- TEXTO FORNECIDO
+++++
De acordo com o professor, que treinou 15 alunos para encarar as improvisações em sua primeira turma – a segunda deve ocorrer em breve, mas ainda sem data definida –, as aulas são para todas as idades. Tanto é que, nesta sua primeira empreitada, havia, entre os aprendizes, Letícia Ribeiro Fernandes, de 10 anos, que quer seguir carreira no mundo dos palcos, tendo inclusive um nome artístico: Letícia Angel.
A mãe da menina, Lia Ribeiro, 37, que é assessora de departamento pessoal, explica que a menina, desde os quatro anos, já dança e, agora, vem demonstrando interesse por teatro e cinema – inclusive, já participou de produções audiovisuais de Alvorada. Motivo de orgulho, a pequena recebe todo o incentivo da família para seguir na carreira artística. E, sobre a oficina com Anderson, Letícia Angel comemora o resultado:
— Eu adorei. Em uma hora de improvisar, eu tinha que imaginar coisas que não se deve fazer sendo um padre de um casamento. Aí improvisei que, na hora de pegar o livro para dizer as palavras que o noivo e a noiva tinham que falar, ao invés de ser a Bíblia, acabei pegando Crepúsculo. Foi muito legal. Já era extrovertida antes, mas, agora, fiquei um pouco mais.
A nova geração de improvisadores vem forte. O único cuidado é o de não ofender ao próximo, fazendo rir de maneira saudável, com o objetivo de que todos saiam da apresentação mais leves e dispostos a brincar.
+++++
- Registros extraídos
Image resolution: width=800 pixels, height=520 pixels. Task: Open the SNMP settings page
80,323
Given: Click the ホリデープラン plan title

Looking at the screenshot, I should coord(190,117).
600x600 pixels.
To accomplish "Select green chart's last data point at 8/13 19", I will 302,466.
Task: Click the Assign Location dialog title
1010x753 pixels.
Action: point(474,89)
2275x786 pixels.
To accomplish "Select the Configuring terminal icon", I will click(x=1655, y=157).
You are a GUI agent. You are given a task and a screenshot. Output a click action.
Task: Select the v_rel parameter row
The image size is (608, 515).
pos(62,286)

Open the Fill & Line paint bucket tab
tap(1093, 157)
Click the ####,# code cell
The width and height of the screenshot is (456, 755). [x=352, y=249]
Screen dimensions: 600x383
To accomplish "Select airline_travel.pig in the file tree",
+++++
- ENUNCIADO 1
No texto sobre a oficina de improvisação, reescreva o trecho começando em "De acordo com" e terminando em "artístico: Letícia Angel.", renomeando "Letícia Angel" para "Letícia Estrela".
- ENUNCIADO 2
Traduza para o inglês esta frase do texto sobre a oficina de improvisação: "A nova geração de improvisadores vem forte."
Os registros provêm de outra fonte.

- RESPOSTA COMPLETA 1
De acordo com o professor, que treinou 15 alunos para encarar as improvisações em sua primeira turma – a segunda deve ocorrer em breve, mas ainda sem data definida –, as aulas são para todas as idades. Tanto é que, nesta sua primeira empreitada, havia, entre os aprendizes, Letícia Ribeiro Fernandes, de 10 anos, que quer seguir carreira no mundo dos palcos, tendo inclusive um nome artístico: Letícia Estrela.

- RESPOSTA COMPLETA 2
The new generation of improvisers is coming on strong.